§ **YOUR TASK**: Leave out the pictures and print precisely the lines from the line with "At what coordinates" to the final line of the entries, both ends included.

§ **SOURCE MATERIAL**:
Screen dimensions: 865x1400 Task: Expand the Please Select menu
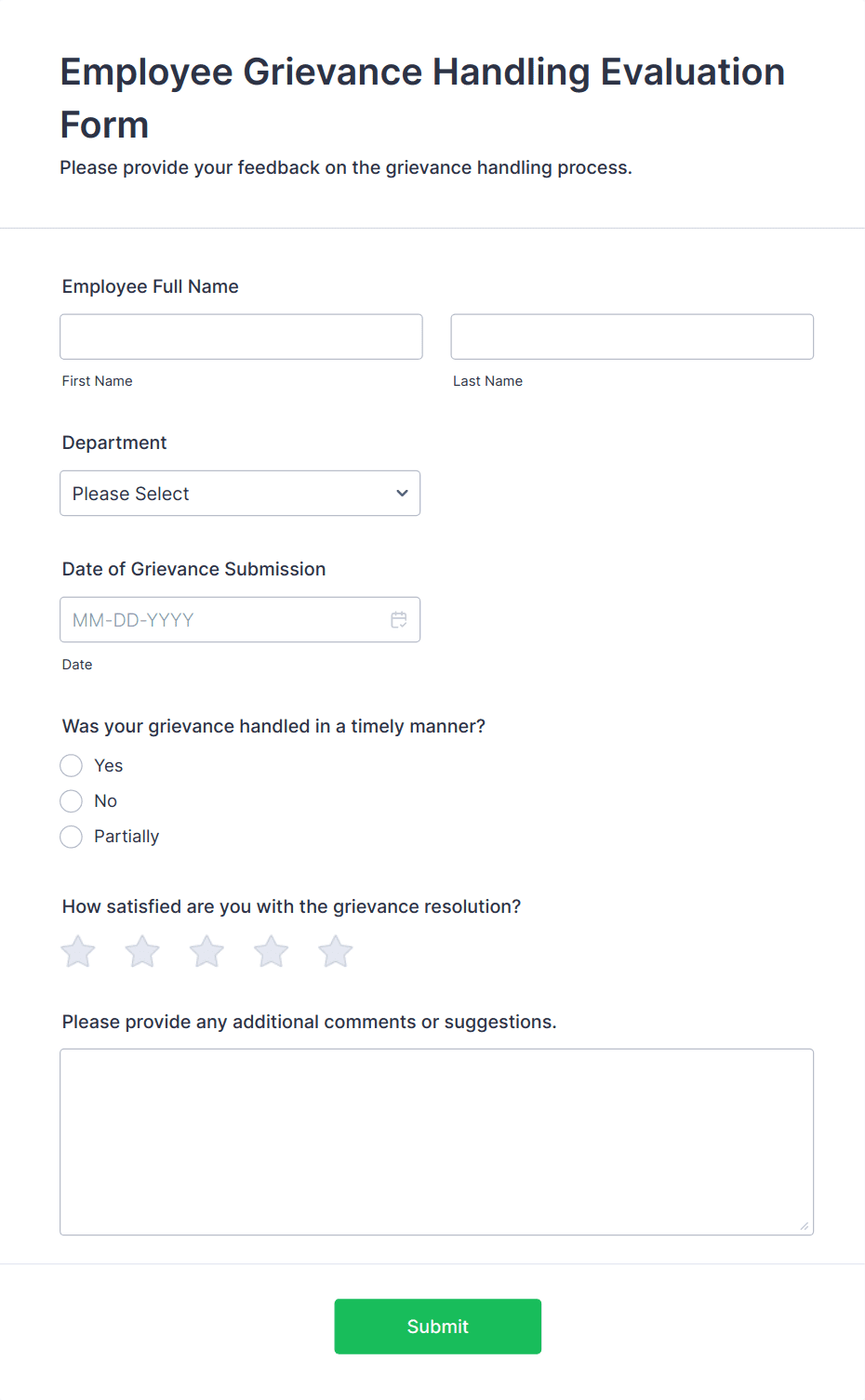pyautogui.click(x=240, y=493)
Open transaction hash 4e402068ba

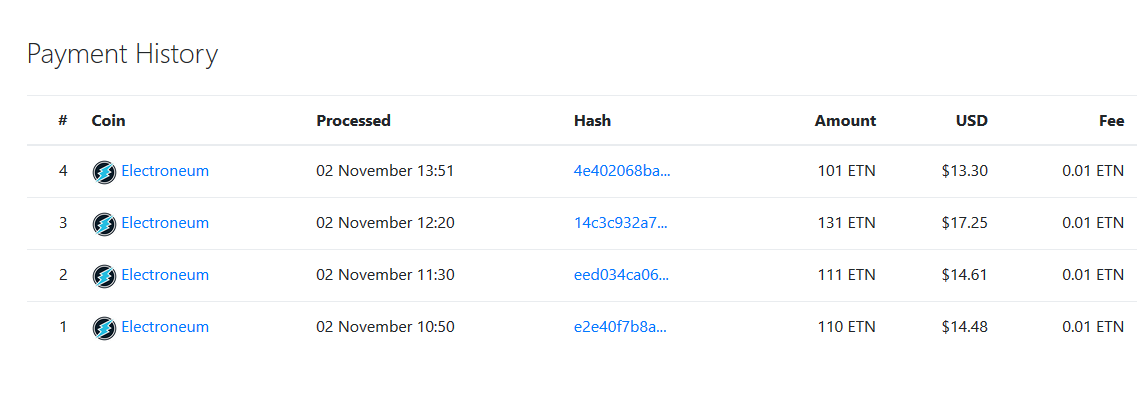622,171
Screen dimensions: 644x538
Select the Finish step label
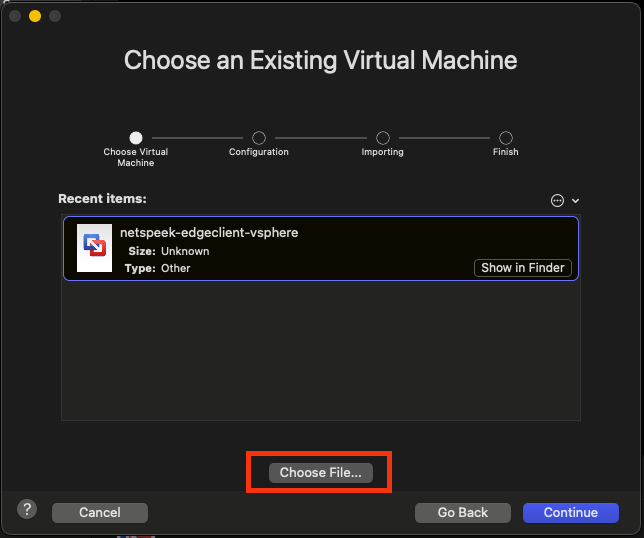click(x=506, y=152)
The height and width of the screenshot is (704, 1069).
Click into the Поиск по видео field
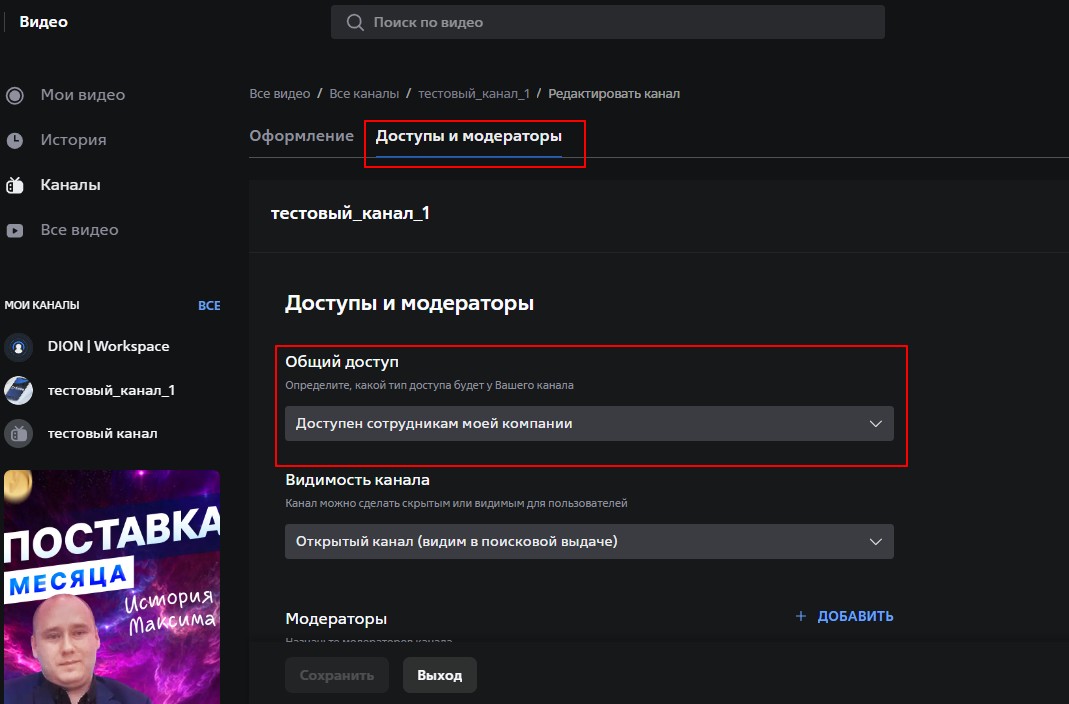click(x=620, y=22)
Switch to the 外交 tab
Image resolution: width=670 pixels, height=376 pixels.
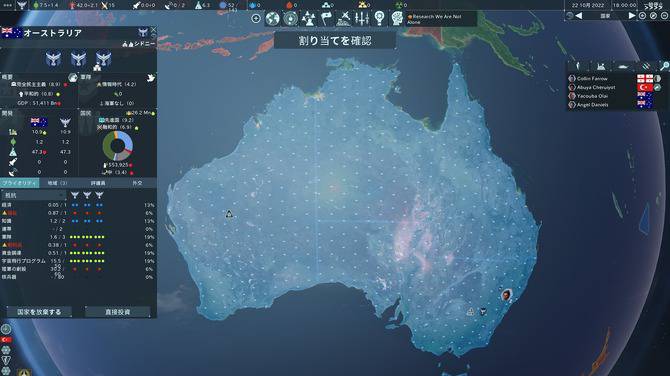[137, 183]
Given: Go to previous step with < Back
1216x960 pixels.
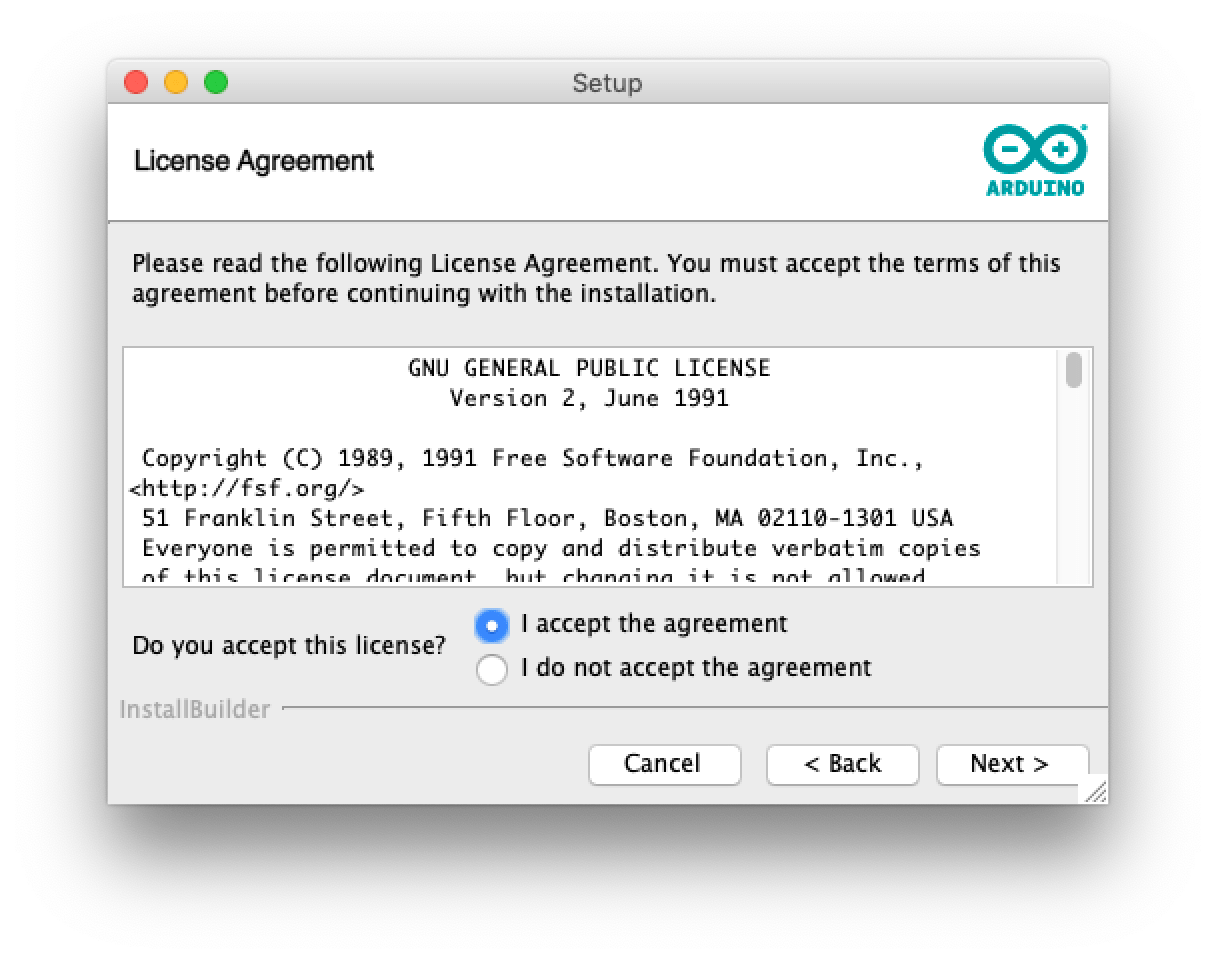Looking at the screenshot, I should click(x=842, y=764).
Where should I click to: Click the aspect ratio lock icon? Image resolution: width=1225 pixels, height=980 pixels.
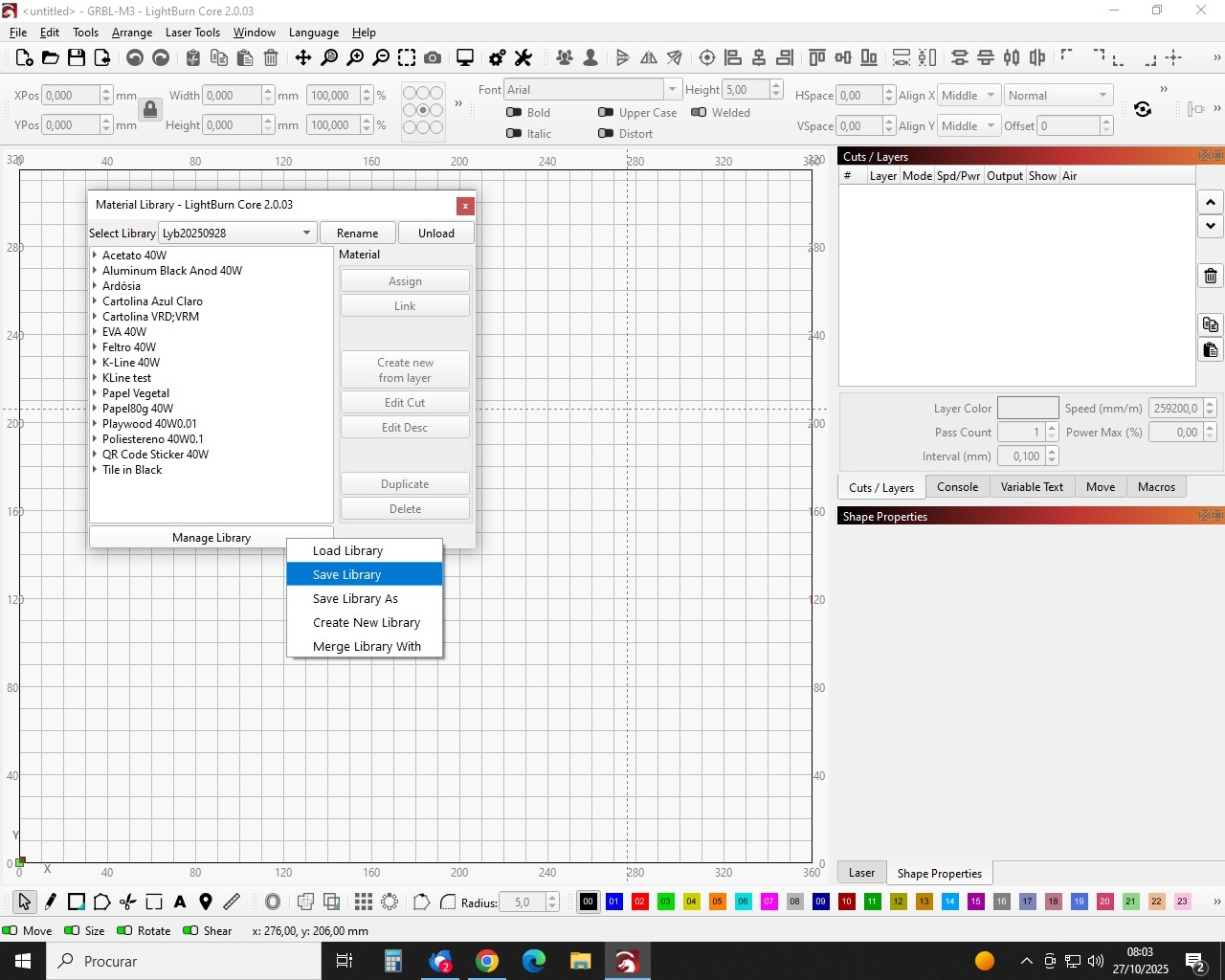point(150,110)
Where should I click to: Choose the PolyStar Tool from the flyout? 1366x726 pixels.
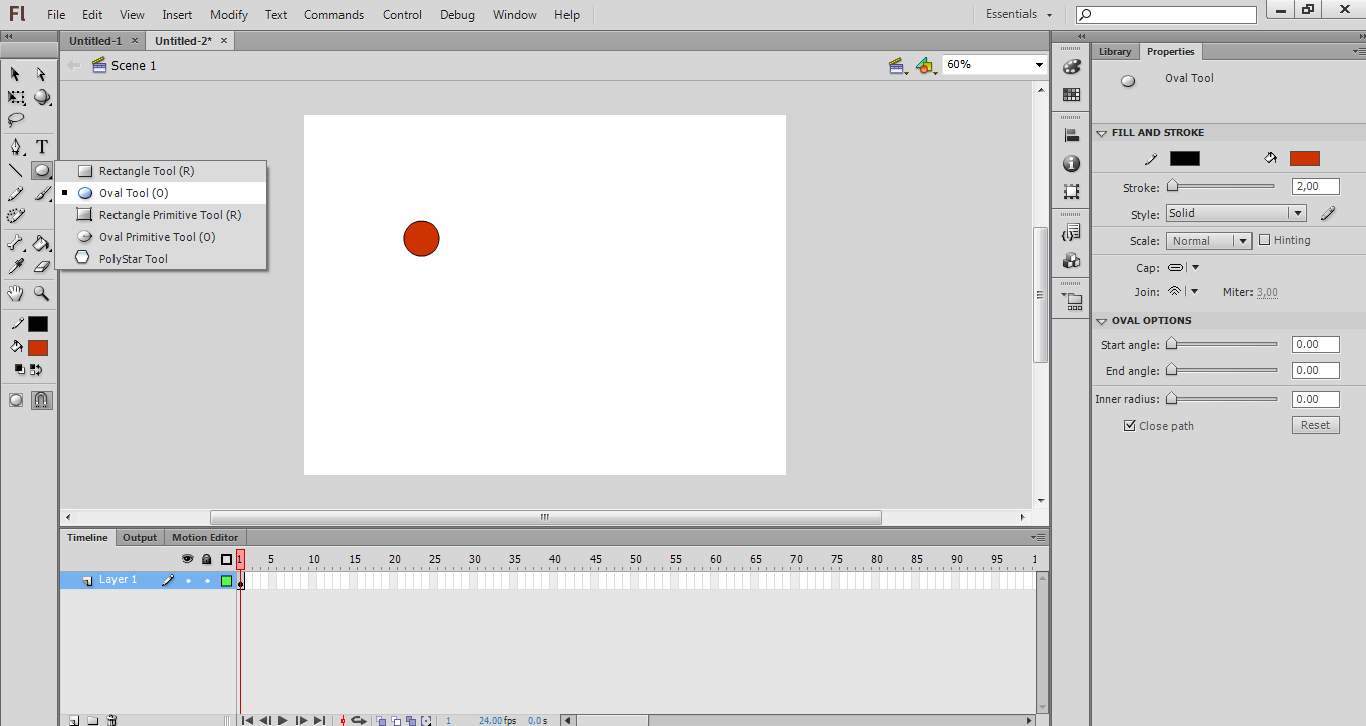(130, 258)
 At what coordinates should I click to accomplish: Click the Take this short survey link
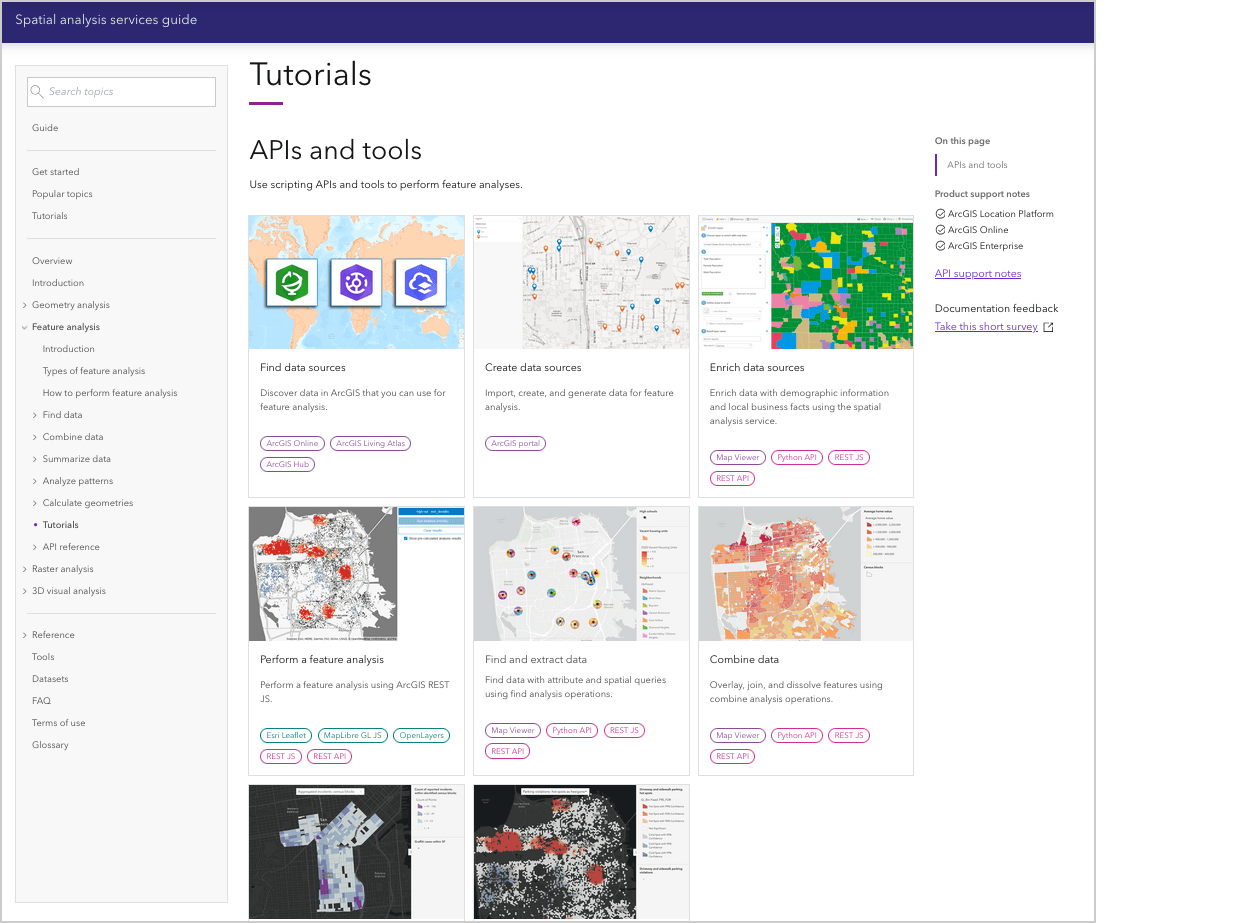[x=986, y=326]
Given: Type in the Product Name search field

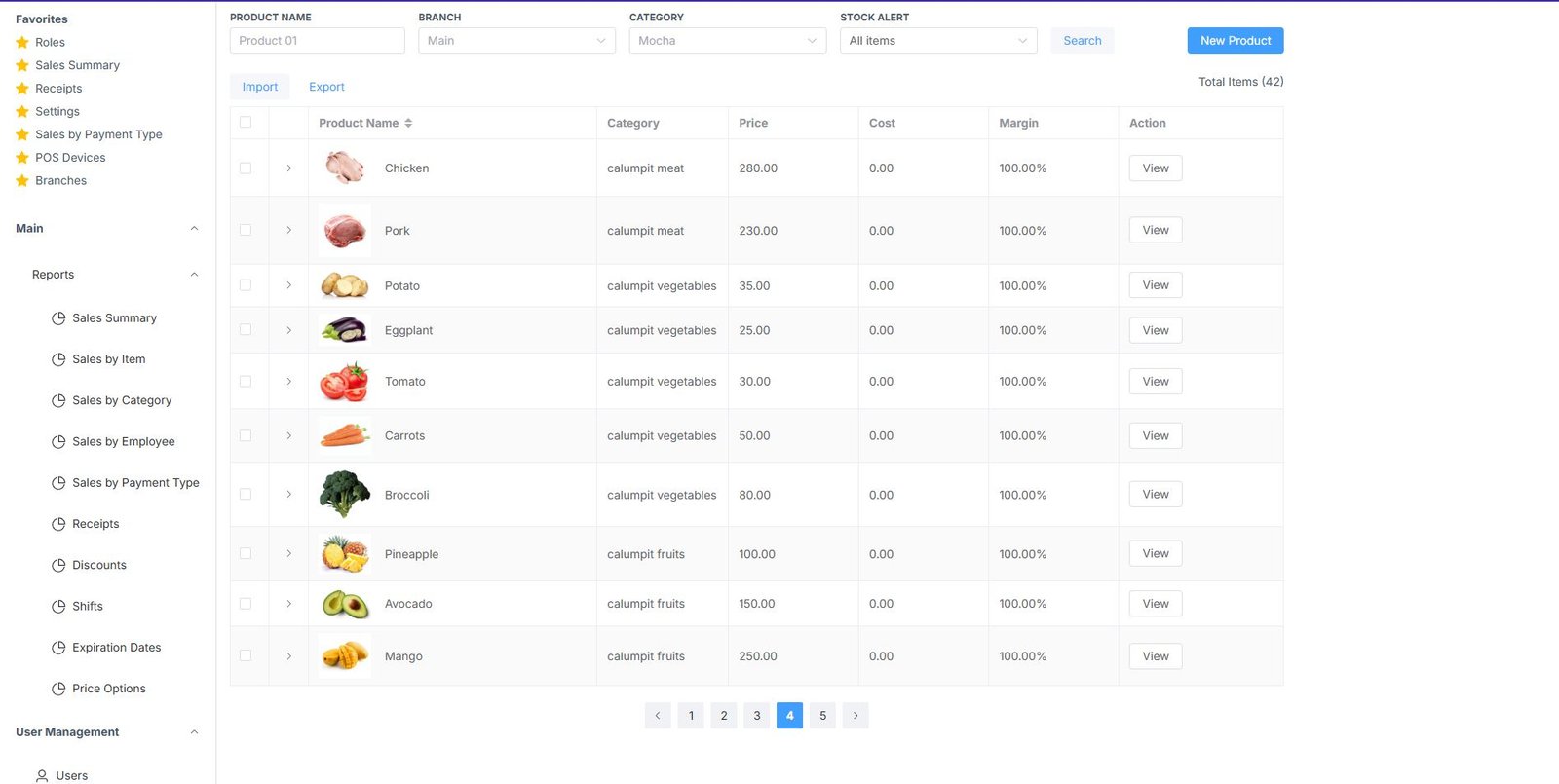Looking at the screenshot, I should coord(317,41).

§ **FINAL ANSWER**:
 At what coordinates should I click to accomplish: Click the Take this short survey link
[x=986, y=326]
Given: Type in the Product Name search field

Looking at the screenshot, I should coord(317,41).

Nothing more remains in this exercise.